◆ **Your assignment**
Return every record verbatim, omitting all pictures.

◆ **Stored data**

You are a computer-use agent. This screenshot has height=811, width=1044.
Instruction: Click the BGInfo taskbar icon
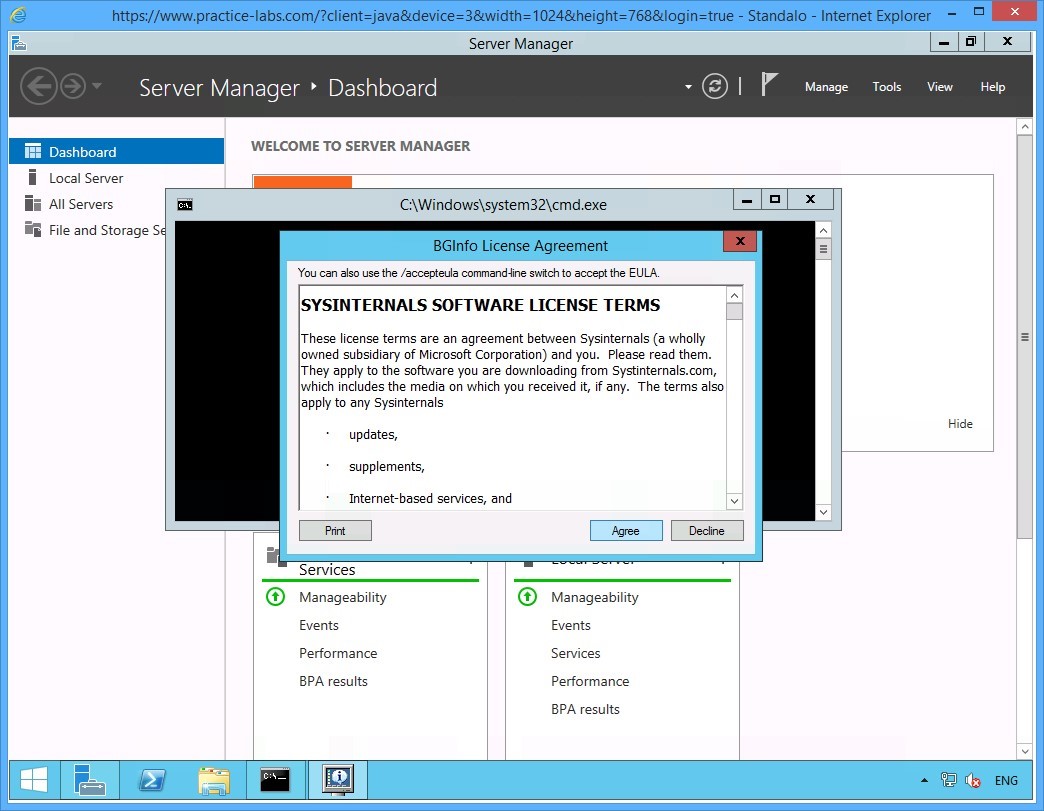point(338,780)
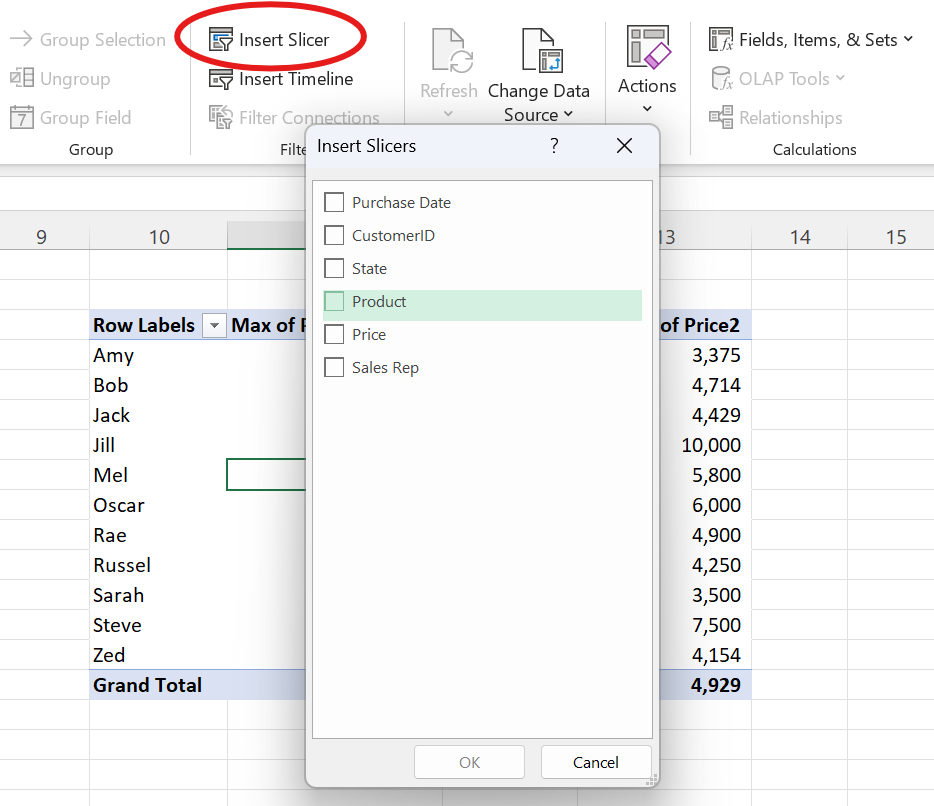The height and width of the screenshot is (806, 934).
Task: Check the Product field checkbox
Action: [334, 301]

◆ **Answer space**
You are a computer-use agent. This screenshot has height=811, width=1044.
Instruction: Click the BGInfo taskbar icon
point(338,780)
The height and width of the screenshot is (806, 934).
Task: Check the Product field checkbox
Action: [334, 301]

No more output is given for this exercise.